Begin

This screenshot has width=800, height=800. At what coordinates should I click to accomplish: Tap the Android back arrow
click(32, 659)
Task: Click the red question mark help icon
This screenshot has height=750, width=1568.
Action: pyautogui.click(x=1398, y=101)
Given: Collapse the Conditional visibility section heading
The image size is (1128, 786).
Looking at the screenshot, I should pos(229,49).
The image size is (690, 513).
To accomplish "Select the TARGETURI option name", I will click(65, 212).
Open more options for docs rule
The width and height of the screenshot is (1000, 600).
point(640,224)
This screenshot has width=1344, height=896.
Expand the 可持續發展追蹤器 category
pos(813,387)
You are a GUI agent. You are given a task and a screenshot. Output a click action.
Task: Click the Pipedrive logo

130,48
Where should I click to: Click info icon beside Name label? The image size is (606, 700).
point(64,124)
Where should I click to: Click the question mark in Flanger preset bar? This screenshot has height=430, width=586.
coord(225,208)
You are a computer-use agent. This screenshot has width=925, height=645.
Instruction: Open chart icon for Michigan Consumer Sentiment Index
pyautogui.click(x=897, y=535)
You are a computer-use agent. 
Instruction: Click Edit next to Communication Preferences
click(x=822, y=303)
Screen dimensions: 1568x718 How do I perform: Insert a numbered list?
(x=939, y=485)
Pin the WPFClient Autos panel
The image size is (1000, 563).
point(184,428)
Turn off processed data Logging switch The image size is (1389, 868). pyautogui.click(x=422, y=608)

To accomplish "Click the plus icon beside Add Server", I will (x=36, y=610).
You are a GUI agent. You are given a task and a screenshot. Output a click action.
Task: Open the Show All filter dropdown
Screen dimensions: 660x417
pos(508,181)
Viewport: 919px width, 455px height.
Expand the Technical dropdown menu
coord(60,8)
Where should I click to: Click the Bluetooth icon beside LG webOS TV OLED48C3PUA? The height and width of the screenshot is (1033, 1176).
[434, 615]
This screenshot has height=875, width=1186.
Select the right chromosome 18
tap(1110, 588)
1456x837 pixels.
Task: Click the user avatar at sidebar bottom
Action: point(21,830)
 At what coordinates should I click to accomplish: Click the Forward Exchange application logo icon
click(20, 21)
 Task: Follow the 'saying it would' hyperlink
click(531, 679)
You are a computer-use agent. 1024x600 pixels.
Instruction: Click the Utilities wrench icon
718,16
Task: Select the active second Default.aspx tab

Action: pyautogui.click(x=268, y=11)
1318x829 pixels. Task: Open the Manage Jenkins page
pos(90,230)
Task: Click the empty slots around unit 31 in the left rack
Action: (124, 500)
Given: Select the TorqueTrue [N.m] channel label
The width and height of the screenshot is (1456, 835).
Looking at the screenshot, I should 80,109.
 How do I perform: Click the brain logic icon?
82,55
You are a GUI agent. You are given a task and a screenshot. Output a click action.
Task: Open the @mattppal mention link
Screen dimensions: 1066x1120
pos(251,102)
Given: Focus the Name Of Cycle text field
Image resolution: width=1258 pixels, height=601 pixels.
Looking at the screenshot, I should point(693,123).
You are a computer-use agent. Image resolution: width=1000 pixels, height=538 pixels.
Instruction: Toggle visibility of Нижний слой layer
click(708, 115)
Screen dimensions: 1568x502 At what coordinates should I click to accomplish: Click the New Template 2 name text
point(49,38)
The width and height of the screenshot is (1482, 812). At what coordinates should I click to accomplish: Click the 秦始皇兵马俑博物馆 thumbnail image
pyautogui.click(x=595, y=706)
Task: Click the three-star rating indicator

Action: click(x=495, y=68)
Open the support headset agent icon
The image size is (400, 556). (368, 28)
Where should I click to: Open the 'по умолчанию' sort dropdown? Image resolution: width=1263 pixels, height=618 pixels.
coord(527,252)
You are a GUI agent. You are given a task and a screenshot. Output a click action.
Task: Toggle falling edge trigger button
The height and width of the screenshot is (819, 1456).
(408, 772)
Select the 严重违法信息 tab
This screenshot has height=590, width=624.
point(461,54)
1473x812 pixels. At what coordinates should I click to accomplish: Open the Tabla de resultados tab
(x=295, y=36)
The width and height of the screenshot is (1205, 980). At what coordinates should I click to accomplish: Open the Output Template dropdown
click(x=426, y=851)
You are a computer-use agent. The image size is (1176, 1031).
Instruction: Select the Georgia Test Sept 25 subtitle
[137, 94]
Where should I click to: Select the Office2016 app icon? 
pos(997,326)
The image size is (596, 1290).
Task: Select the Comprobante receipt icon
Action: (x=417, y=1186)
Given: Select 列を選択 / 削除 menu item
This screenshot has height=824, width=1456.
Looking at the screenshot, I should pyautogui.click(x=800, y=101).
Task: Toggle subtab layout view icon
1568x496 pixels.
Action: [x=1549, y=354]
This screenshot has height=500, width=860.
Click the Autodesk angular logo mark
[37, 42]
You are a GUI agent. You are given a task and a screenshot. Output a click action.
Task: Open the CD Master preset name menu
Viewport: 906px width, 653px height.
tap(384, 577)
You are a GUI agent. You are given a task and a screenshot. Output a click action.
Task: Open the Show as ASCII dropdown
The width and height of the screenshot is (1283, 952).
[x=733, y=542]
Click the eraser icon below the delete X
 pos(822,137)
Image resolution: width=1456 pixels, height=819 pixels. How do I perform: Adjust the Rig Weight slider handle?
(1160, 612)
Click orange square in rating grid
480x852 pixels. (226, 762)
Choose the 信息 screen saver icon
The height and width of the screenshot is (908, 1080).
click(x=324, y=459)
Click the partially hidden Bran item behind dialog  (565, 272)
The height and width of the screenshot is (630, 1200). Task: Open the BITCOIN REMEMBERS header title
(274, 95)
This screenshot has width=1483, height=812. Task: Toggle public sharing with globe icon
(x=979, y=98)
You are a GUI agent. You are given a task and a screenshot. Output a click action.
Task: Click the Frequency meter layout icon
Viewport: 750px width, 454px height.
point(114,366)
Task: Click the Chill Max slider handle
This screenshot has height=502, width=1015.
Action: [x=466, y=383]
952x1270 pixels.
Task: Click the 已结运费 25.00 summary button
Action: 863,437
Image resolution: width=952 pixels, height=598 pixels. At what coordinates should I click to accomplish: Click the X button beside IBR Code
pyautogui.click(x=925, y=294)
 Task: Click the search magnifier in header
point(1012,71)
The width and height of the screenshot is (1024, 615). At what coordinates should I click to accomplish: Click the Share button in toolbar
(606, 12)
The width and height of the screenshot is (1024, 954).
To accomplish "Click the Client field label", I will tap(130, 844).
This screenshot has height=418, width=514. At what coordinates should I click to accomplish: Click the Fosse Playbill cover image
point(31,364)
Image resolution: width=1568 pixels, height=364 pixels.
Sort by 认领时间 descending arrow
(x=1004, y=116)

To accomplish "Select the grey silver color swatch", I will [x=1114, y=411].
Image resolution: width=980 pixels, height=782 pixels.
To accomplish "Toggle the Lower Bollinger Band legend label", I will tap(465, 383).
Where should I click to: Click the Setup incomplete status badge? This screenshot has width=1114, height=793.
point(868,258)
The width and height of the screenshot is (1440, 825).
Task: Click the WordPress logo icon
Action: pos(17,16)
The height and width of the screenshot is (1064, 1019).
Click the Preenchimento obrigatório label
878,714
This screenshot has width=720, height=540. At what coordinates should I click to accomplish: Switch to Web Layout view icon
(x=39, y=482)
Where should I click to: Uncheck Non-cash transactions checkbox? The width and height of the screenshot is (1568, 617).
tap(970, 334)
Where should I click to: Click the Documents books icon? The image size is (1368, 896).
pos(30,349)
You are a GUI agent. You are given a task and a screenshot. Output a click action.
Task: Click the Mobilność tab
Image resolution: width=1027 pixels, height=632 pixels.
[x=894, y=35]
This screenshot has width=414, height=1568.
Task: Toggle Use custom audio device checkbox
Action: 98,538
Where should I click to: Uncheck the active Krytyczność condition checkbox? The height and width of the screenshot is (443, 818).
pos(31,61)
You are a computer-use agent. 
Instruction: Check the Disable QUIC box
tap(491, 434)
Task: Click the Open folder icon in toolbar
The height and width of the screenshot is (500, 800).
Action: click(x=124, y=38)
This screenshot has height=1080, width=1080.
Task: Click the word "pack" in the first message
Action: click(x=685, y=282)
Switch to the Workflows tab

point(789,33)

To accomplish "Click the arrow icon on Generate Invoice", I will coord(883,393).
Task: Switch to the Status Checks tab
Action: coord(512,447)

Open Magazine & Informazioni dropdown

End

## EXERCISE BRIEF
Put the lines from the start of the records through the line that contains "click(x=822, y=303)" into a two-column CSV with the columns "instruction" and "target". Give one row per thing asked, with what is asked and its answer each in a single quoted field and any line breaks replaced by spaces.

## EXERCISE ANSWER
instruction,target
"This screenshot has width=800, height=800. At what coordinates should I click to accomplish: Tap the Android back arrow","click(32, 659)"
"Task: Click the red question mark help icon This screenshot has height=750, width=1568.","Action: pyautogui.click(x=1398, y=101)"
"Given: Collapse the Conditional visibility section heading The image size is (1128, 786).","Looking at the screenshot, I should pos(229,49)."
"The image size is (690, 513). To accomplish ""Select the TARGETURI option name"",","I will click(65, 212)."
"Open more options for docs rule The width and height of the screenshot is (1000, 600).","point(640,224)"
"This screenshot has width=1344, height=896. Expand the 可持續發展追蹤器 category","pos(813,387)"
"You are a GUI agent. You are given a task and a screenshot. Output a click action. Task: Click the Pipedrive logo","130,48"
"Where should I click to: Click info icon beside Name label? The image size is (606, 700).","point(64,124)"
"Where should I click to: Click the question mark in Flanger preset bar? This screenshot has height=430, width=586.","coord(225,208)"
"You are a computer-use agent. This screenshot has width=925, height=645. Instruction: Open chart icon for Michigan Consumer Sentiment Index","pyautogui.click(x=897, y=535)"
"You are a computer-use agent. Instruction: Click Edit next to Communication Preferences","click(x=822, y=303)"